Symptom number three is when the “frequency of success in sin’s seduction” is high (91). Owen notes that success here should be viewed as being whenever sin “gets the consent of the will with some delight, though it be not actually outwardly perpetrated” (92). Even if sin rarely or never is acted upon, it may still have success by rooting itself into our heart. Indeed, Proverbs 4:23 rightly warns us to “keep your heart with all vigilance, for from it flow the springs of life.”

Fourth, if a sin is only fought against because of its negative effects, that is another symptom of the sin’s great danger. “Such a man as opposes nothing to the seduction of sin and lust in his heart, but fear of shame among men or hell from God, is sufficiently resolved to do the sin, if there were no punishment attending it” (92-93). He goes on to question whether such “victory” over sin is even better than living in sin at all. Such warring against sin is done through “arms of the law” rather than “with gospel weapons.” Fear of punishment, hell, or humiliation is certainly a motivation for killing sin; however, if such fears are our only motives, then we fight sin out of love of self rather than from a love of Christ. The gospel principles that we should look to include: “the death of Christ, the love of God, the detestable nature of sin, the preciousness of communion with God, a deep-grounded abhorrency of sin as sin” (93).

A fifth symptom is whenever God is using a fresh sin as corrective discipline for a previously neglected sin. Owen then asks the logical question: “how shall a man know whether there be any thing of God’s chastening hand in his being left to the disquietment of his distemper” (94)? His answer:

Examine thy heart and ways. What was the state and condition of thy soul before thou fellest into the entanglement of that sin of which now thou so complainest? Hadst thou been negligent in duties? Hadst thou lived inordinately to thyself? Is there the guilt of any great sin lying upon thee unrepented of? A new sin may be permitted, as well as a new affliction sent, to bring an old sin to remembrance… If thou findest this to have been thy state, awake, call upon God; thou art fast asleep in a storm of anger round about thee.

95

The sixth and final symptom that Owen lists is when it is a sin that God has already dealt with before. He notes that God, particularly through the reading and hearing of His Word, may strike “directly on their bosom-beloved lust”, which “makes him engage to the mortification and relinquishment of the evil of his heart” (96). Yet if that sin then breaks the “bonds of the Lord” and “overcomes these convictions” so that it returns to “its old posture”, “that soul is in a sad condition” (96).

Unspeakable are the evils which attend such a frame of heart; every particular warning to a man in such a state is an inestimable mercy; how then doth he despise God in them who holds out against them! And what infinite patience is this in God that he doth not cast off such a one, and swear in his wrath that he shall never enter into his rest!

96

All of these are evidences that a particular sin “is dangerous, if not mortal.” What then are we to do if we find ourselves with some of these symptoms. “As our Saviour said of the evil spirit, ‘This kind goeth not out but by fasting and prayer’, so say I of lust of this kind; an ordinary course of mortification will not do it; extraordinary ways must be fixed on” (96). Let cries of repentance be made day and night until by the Spirit’s power the sin is uprooted and the love of Christ is deepened.

Owen concludes with the chapter with a final warning about not using any of these symptoms as evidences of being a true believer, which would be like an adulterer concluding that he was a believer simply because David was a believer who committed adultery. Instead, Owen writes, “he that hath these things in himself may safely conclude, ‘If I am a believer, I am a most miserable one.’ But that any man is so, he must look for other evidences, if he will have peace” (97).

Why are these six symptoms evidences of a particularly dangerous sin?

Upon self-examination, do you find any of these symptoms in yourself?

If so, how will you respond to Owen’s warnings?


Note: page numbers are for this edition of the book.

▶ **What needs to be done**
Repeat word for word everything in the Owen passage above, from "A fifth symptom" down to "round about thee.".

▶ **Dataset records**
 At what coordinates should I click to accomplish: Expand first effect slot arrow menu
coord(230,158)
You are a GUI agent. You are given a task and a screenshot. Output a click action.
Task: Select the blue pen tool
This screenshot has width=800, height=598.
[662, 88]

▶ **Written response**
A fifth symptom is whenever God is using a fresh sin as corrective discipline for a previously neglected sin. Owen then asks the logical question: “how shall a man know whether there be any thing of God’s chastening hand in his being left to the disquietment of his distemper” (94)? His answer:

Examine thy heart and ways. What was the state and condition of thy soul before thou fellest into the entanglement of that sin of which now thou so complainest? Hadst thou been negligent in duties? Hadst thou lived inordinately to thyself? Is there the guilt of any great sin lying upon thee unrepented of? A new sin may be permitted, as well as a new affliction sent, to bring an old sin to remembrance… If thou findest this to have been thy state, awake, call upon God; thou art fast asleep in a storm of anger round about thee.